(Input material Opens)
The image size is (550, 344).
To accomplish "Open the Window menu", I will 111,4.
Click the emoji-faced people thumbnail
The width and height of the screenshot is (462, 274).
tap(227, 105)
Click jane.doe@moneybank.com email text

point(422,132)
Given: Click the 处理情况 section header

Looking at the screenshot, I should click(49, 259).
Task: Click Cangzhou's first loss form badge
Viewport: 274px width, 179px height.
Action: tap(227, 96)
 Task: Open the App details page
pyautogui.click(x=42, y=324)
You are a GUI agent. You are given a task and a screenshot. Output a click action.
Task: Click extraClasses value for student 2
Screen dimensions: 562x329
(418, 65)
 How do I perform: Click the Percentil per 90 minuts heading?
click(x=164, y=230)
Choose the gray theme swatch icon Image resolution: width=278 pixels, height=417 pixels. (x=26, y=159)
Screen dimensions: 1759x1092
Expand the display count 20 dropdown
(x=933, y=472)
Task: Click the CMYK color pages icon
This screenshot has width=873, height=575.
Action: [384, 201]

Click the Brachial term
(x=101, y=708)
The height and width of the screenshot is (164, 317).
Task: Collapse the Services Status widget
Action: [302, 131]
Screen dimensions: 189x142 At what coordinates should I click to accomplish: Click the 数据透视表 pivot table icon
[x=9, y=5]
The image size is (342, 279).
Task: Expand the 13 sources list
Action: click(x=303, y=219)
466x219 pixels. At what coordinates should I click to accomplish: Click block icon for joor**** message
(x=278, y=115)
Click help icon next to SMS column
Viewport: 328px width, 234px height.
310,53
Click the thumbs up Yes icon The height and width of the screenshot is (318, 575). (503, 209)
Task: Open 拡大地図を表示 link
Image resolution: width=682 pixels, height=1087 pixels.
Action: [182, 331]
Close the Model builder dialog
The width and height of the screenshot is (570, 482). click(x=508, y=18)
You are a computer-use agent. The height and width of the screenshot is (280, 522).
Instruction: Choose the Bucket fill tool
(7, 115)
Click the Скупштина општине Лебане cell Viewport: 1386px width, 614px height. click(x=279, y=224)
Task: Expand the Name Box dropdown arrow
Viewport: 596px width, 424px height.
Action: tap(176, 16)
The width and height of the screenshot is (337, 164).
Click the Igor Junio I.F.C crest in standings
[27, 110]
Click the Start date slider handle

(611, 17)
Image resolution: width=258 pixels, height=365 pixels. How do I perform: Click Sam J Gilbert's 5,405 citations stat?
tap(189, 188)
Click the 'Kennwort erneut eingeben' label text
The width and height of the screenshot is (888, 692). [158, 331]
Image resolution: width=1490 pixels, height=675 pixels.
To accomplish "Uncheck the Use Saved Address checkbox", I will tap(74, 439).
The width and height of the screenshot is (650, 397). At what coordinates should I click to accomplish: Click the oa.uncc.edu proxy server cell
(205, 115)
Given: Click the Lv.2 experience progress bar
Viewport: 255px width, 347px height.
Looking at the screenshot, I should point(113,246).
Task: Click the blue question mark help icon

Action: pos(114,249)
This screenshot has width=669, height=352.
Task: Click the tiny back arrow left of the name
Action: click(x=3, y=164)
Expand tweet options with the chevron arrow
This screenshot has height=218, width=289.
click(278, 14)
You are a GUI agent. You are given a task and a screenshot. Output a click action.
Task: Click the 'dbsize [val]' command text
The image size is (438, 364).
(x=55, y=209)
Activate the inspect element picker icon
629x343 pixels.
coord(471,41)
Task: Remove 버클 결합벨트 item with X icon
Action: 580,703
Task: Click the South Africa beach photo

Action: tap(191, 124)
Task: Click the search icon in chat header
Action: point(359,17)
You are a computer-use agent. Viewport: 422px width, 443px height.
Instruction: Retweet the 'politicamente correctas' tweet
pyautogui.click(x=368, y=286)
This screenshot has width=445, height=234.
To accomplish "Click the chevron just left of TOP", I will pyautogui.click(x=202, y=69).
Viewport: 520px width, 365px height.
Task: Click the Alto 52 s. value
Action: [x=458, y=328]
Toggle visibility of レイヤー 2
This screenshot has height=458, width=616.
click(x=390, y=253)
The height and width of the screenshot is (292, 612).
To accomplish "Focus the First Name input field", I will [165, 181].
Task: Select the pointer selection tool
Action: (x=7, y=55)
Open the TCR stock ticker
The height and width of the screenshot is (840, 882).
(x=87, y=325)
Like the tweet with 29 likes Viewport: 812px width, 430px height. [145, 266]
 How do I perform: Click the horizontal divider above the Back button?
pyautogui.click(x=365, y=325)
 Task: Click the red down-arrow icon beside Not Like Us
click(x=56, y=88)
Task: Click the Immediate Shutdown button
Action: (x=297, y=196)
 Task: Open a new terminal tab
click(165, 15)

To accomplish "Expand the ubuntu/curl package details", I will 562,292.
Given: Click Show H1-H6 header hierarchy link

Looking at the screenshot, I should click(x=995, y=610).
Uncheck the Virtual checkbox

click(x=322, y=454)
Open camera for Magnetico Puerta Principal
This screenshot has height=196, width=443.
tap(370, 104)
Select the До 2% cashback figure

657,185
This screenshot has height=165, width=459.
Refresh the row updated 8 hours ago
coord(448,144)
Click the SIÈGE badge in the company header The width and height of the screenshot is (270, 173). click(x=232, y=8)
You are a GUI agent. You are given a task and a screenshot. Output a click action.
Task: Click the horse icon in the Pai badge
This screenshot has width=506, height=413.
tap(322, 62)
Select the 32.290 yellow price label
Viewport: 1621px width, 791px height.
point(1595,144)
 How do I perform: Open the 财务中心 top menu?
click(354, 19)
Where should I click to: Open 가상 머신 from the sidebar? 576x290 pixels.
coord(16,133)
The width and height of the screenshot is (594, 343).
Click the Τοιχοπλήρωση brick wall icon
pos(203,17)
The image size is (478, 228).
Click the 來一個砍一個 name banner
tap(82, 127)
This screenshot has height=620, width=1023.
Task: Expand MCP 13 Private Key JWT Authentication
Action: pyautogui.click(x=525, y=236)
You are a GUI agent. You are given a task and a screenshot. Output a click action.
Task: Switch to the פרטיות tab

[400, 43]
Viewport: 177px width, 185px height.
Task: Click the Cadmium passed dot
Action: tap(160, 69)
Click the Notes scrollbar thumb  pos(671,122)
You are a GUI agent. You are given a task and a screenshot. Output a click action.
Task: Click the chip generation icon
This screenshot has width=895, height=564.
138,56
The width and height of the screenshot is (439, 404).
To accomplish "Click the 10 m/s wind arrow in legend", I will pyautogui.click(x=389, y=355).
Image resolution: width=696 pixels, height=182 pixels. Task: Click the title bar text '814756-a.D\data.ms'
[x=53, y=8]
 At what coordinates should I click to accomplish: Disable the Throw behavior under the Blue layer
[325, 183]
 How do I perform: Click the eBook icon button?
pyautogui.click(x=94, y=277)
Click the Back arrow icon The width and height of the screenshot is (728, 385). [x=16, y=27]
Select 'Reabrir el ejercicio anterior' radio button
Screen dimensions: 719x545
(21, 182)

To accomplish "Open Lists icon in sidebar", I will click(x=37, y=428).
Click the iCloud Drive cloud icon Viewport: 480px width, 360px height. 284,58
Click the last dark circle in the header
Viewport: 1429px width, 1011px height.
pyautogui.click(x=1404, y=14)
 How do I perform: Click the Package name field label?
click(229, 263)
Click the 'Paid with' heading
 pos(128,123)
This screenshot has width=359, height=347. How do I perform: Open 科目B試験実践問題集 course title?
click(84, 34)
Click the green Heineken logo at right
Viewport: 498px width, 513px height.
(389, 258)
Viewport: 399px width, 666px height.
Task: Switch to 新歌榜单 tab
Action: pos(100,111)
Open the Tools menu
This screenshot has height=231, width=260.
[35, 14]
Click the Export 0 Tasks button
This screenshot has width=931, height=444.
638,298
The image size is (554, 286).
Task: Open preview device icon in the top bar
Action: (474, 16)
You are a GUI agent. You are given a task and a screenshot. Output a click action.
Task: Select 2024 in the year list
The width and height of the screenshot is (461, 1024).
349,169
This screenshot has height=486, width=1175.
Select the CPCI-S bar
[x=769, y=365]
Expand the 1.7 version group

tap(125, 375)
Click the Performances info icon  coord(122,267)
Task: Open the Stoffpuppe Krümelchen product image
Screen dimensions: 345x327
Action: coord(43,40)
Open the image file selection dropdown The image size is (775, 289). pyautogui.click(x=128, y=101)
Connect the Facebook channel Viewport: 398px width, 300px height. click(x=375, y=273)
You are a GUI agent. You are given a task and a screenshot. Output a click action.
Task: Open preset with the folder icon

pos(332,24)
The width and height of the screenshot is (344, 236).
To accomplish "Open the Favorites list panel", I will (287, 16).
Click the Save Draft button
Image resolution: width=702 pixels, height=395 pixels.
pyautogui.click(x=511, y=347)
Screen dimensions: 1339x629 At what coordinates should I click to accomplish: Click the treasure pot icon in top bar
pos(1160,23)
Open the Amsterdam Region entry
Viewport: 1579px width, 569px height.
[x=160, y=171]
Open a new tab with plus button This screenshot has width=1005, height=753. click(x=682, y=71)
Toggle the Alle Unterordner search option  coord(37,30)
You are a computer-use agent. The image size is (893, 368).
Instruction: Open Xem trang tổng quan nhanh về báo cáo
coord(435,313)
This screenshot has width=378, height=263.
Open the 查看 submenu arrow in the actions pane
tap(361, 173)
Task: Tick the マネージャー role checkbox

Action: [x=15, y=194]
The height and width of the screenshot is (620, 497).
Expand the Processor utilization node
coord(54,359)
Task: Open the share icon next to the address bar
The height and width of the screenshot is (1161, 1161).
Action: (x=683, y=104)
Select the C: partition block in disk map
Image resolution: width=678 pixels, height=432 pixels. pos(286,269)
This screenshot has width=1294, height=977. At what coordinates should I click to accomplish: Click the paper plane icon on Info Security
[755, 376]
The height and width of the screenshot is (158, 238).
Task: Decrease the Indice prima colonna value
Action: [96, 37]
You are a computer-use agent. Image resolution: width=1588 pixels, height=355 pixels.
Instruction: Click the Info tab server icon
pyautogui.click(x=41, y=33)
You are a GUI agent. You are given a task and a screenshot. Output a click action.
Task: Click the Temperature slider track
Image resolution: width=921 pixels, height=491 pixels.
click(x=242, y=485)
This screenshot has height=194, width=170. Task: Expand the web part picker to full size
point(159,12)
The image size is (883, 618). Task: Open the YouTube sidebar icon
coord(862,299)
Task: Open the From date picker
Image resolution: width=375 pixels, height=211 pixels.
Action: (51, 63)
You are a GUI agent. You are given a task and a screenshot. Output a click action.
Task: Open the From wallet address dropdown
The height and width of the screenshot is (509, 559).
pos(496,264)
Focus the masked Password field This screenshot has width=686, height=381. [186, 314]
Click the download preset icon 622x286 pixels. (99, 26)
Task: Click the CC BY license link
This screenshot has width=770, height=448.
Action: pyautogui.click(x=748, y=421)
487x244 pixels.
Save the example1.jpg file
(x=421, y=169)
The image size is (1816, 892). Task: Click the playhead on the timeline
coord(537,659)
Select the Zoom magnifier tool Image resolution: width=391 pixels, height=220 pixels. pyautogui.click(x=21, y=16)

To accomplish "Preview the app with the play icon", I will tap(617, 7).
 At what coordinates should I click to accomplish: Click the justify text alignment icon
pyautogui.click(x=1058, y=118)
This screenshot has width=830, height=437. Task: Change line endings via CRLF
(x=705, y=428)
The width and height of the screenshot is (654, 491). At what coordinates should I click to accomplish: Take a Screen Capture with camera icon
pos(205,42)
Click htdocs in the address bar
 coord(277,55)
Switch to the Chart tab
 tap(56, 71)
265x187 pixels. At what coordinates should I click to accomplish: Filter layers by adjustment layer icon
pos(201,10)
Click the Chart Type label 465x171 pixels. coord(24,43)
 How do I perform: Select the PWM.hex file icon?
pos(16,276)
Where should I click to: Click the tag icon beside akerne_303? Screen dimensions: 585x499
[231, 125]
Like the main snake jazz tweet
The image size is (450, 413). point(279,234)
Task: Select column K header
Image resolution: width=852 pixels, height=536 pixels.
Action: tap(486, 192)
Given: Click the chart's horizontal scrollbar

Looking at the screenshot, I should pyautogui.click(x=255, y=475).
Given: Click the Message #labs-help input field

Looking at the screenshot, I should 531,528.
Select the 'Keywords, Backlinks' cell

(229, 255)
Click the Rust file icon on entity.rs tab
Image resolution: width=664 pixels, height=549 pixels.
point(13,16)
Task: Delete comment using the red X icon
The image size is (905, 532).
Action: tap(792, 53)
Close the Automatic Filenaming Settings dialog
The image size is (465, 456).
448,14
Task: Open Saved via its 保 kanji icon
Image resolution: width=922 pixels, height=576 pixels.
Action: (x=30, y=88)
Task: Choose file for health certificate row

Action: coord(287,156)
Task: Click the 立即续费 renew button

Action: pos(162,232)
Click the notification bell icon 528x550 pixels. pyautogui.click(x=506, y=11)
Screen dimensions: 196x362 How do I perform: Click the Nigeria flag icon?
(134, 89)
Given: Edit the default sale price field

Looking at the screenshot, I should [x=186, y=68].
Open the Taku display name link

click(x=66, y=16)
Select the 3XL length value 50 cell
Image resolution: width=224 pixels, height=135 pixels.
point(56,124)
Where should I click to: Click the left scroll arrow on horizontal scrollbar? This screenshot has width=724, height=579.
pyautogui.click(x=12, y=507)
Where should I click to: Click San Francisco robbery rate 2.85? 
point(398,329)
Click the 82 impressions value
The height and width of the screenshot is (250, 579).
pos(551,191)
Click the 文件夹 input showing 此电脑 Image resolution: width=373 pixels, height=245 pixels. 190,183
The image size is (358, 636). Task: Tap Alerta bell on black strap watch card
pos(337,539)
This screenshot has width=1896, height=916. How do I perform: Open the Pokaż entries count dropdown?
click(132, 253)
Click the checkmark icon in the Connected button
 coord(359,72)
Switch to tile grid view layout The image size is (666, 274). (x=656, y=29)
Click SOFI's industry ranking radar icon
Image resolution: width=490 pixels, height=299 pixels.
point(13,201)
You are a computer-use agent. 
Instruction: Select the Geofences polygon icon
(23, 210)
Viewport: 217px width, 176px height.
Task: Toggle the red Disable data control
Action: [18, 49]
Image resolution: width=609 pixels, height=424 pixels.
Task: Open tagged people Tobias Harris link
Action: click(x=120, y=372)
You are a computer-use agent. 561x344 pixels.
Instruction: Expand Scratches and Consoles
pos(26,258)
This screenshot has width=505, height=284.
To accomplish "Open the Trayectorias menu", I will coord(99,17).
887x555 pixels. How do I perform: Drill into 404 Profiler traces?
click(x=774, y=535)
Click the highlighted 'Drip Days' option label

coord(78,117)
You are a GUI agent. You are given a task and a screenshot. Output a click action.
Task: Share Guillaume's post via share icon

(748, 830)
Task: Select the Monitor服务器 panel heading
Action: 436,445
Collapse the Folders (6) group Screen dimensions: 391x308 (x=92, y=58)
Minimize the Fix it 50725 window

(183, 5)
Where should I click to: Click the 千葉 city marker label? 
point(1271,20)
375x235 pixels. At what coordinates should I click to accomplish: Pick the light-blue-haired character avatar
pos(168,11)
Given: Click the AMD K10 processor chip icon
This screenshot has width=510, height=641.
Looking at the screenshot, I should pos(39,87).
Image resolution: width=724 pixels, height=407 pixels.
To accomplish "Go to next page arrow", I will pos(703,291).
(Input material Closes)
- [Prompt] An exact transcription of the lines from the start of the listing through the line bearing "Task: Click the CMYK color pages icon" is the whole answer.

- [Written answer]
The image size is (550, 344).
To accomplish "Open the Window menu", I will 111,4.
Click the emoji-faced people thumbnail
The width and height of the screenshot is (462, 274).
tap(227, 105)
Click jane.doe@moneybank.com email text

point(422,132)
Given: Click the 处理情况 section header

Looking at the screenshot, I should click(49, 259).
Task: Click Cangzhou's first loss form badge
Viewport: 274px width, 179px height.
Action: tap(227, 96)
 Task: Open the App details page
pyautogui.click(x=42, y=324)
You are a GUI agent. You are given a task and a screenshot. Output a click action.
Task: Click extraClasses value for student 2
Screen dimensions: 562x329
(418, 65)
 How do I perform: Click the Percentil per 90 minuts heading?
click(x=164, y=230)
Choose the gray theme swatch icon Image resolution: width=278 pixels, height=417 pixels. (x=26, y=159)
Screen dimensions: 1759x1092
Expand the display count 20 dropdown
(x=933, y=472)
Task: Click the CMYK color pages icon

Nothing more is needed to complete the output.